To keep heads from shaking and browsers being closed, let me clarify for a moment. I don’t mean that you can take an accountant and get him to compose a violin concerto off the top of his head, but there are some great tips on ‘best practice’ for generating those small ideas which have you thinking “hey, we might be onto something here…”
1) If you have a team, chances are you aren’t benefiting from them enough. Unless you’re paying by the minute and are worried about costs, always, ask for their input, even if it seems like a trivial issue and you think you have it sorted anyway. Random comments coming from brains other than your own can reveal new avenues, particularly when working with those of varied disciplines (e.g. the HTML guy and the graphic designer will come at things from different angles).
And always ask your quieter colleagues. More often than not they’ll surprise you with what they’re holding back.
2) Can’t seem to come up with any ideas? Get out of the rut by doing something different, and I’m not talking about the clichéd stuff like taking a coffee break with a Sudoku.

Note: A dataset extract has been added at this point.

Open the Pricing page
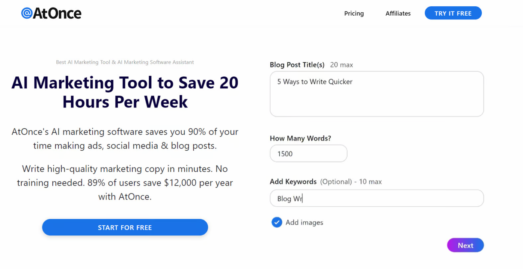Image resolution: width=523 pixels, height=269 pixels. point(354,13)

It’s all about getting your thought process to switch lanes, and everyone should have their own method. My own is fairly mundane, but effective – occasionally I’ll switch from the computer screen to one of those giant flip-pads to sketch out ideas, starting with keywords for the topic and going crazy with marker pens until ideas start to form.

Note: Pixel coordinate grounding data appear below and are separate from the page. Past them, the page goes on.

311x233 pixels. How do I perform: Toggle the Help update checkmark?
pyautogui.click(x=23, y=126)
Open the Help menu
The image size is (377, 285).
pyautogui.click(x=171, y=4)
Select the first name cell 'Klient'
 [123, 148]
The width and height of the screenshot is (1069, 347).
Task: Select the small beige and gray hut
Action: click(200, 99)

Others do things a little differently, and the best example I can thing of is how a copywriter I used to work with tackled a lack of the muses. She always kept her ukulele by her desk – if ever she felt really uninspired while writing up some marketing text for, say, an interior design company, she’d pick the thing up and start singing through her ideas. “Going from staring at text to thinking about chord structures really helps get things flowing again,” she explained when I first asked her why she had brought the instrument in. Although she couldn’t sing worth anything, it did do the trick and it was certainly interesting hearing nonsense songs about upholstery.
3) Don’t do your research. That’s right, don’t do it… and bear with me here.
This is a great tip if you’re asked to come up with some out-of-the-box ideas and you initially don’t know your subject matter very well. As a for instance, let’s say a scuba diving company comes to you in the hopes of commissioning a high-quality linkbait article.
Let’s also pretend you know zilch about scuba diving.
Before learning everything there is to know in order to put some well-thought out ideas to the client, try capitalizing on your ignorance first. With the benefit of not knowing anything, you’re forced to come up with some ideas which will be far more left field than if you knew the ins-and-outs of the topic. Once you’ve got a number of them you can then read up on the subject and separate the ideas which are now manifestly stupid (95%) and those which are not only workable but highly original by the very nature of their creation.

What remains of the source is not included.